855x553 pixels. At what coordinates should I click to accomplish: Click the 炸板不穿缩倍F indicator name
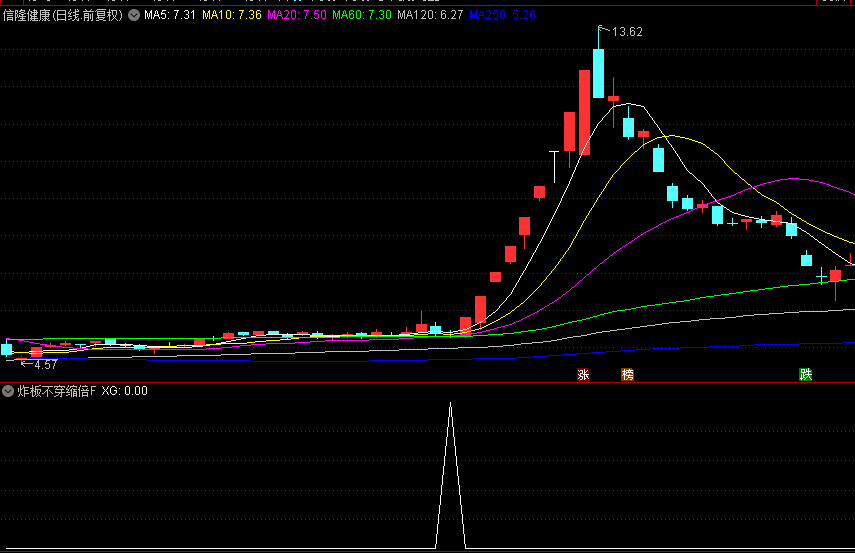(57, 391)
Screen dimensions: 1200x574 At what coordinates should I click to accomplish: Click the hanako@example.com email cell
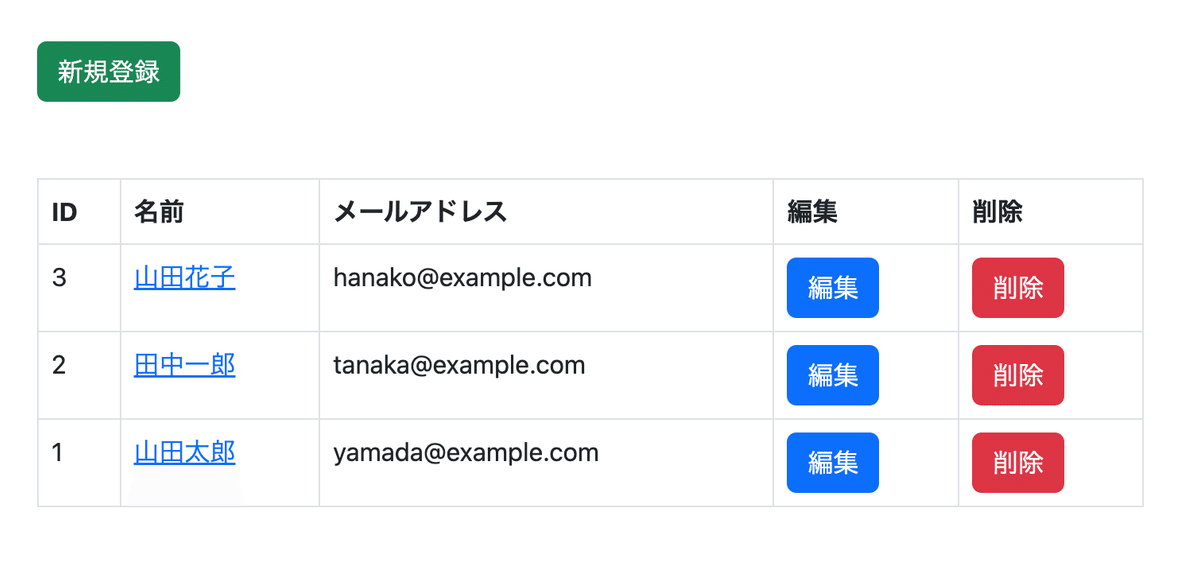[546, 288]
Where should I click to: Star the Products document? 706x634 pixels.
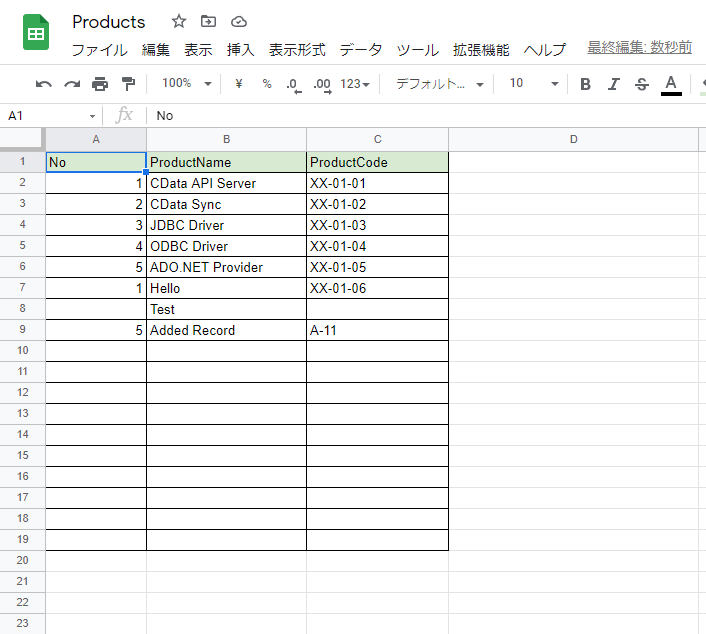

■ TASK DIRECTIONS ■
Rewrite all the records above, replacing "pixels" with "px" and keeping everything else unchanged. Leave the pictures out.

■ RESPONSE ■
855x553 px. At what coordinates should I click to accomplish: Click the 炸板不穿缩倍F indicator name
(57, 391)
Screen dimensions: 1200x574 At what coordinates should I click to accomplish: Click the hanako@example.com email cell
[546, 288]
Where should I click to: Star the Products document? 706x634 px.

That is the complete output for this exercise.